Когда Легион прибыл, одна сторона Клыка была освещена слепящим белым светом солнца. На противоположной таились черные как смоль тени. На тысячи метров ниже вершины вокруг горы мчались высокослоистые облака. Жемчужный блеск стратосферы уступал зареву рассеянных газов и измученному полярному сиянию задолго до вершины. Верх горы, за который мерцающим инеем цеплялись последние остатки атмосферы, занимала крепость Космических Волков, называемая ими Эттом, а чужаками – Клыком.

Доки для небольших боевых кораблей выступали из камней самых верхних уровней. Устремленная в пустоту часть под названием Вальгард еще не была завершена, и только половина доков действовала. После Огненного Колеса работа началась с изумительной скоростью, но война против Гора почти остановила ее. Бьорн гадал: будет ли Этт когда-нибудь завершен. С момента последнего визита немного было сделано.

Но даже наполовину завершенный Клык был величайшей крепостью, за исключением самого Императорского Дворца. Огромный замок был задуман и начат до того, как другие Легионы создали базы на собственных мирах, и был сильнее любой из них.

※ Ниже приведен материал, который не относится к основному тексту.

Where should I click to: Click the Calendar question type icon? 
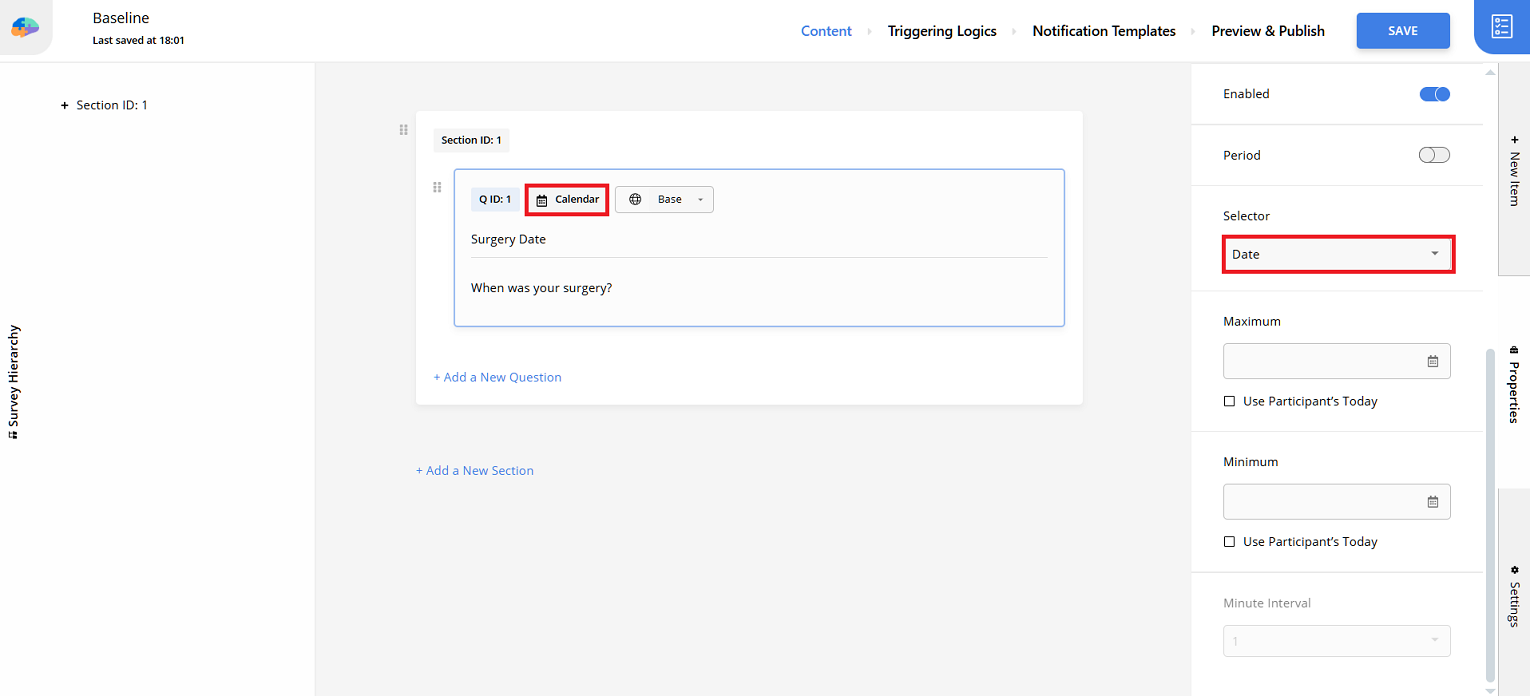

Небольшие корабли спускались прямо на причалы, опоясывающие Вальгард. Остальные занимали позиции на высоком якоре, их пассажиры отправлялись на планету на борту штурмовых кораблей и лихтеров, которые устремлялись в ангарные проемы, словно летучие мыши, возвращающиеся на насест.

По корпусам влетавших в ангары кораблей пробегала тонкая синяя линия атмосферных барьеров.

«Грозовая птица» Русса повернула в свой отсек, превратив свой агрессивный подлет в короткое парение, прежде чем резко сесть. Так действовала Свора. Рокритовые посадочные площадки трещали от повторяющихся жестких посадок.

С не меньшей жесткостью на фальшивый камень опустилась посадочная рампа.

Ни один кэрл не вышел поприветствовать вернувшихся господ. Нагнетаемый по вентиляционным трубам Этта воздух был слишком разряженным. Группа приветствия Лемана Русса состояла из сервиторов, чьи органические компоненты были полностью защищены от холода и нехватки кислорода. С ними был единственный Космический Волк с надетым шлемом. Он ждал появления своего господина, пока другие корабли выполняли те же маневры, наполнив этот ангар и другие поблизости ревом двигателей и грохотом жесткой посадки.

Четверо Волчьих гвардейцев в доспехах «катафракт» тяжелой поступью спустились по рампе в посадочный отсек. Они прошли вперед, готовые отреагировать на угрозу даже в сердце крепости их примарха.

Следом вышел Леман Русс. В отличие от других воинов, высыпавших из кораблей, он был без шлема.

– Фритвил! – поприветствовал примарх одинокого легионера и сжал его в медвежьей хватке, после чего отступил на вытянутую руку. – Рад видеть тебя. Верю, что в наше отсутствие ты берег очаг и не подпускал вихтов.

Примарх слегка задыхался при разговоре. Воздух был настолько разреженным, что даже его легким было непросто.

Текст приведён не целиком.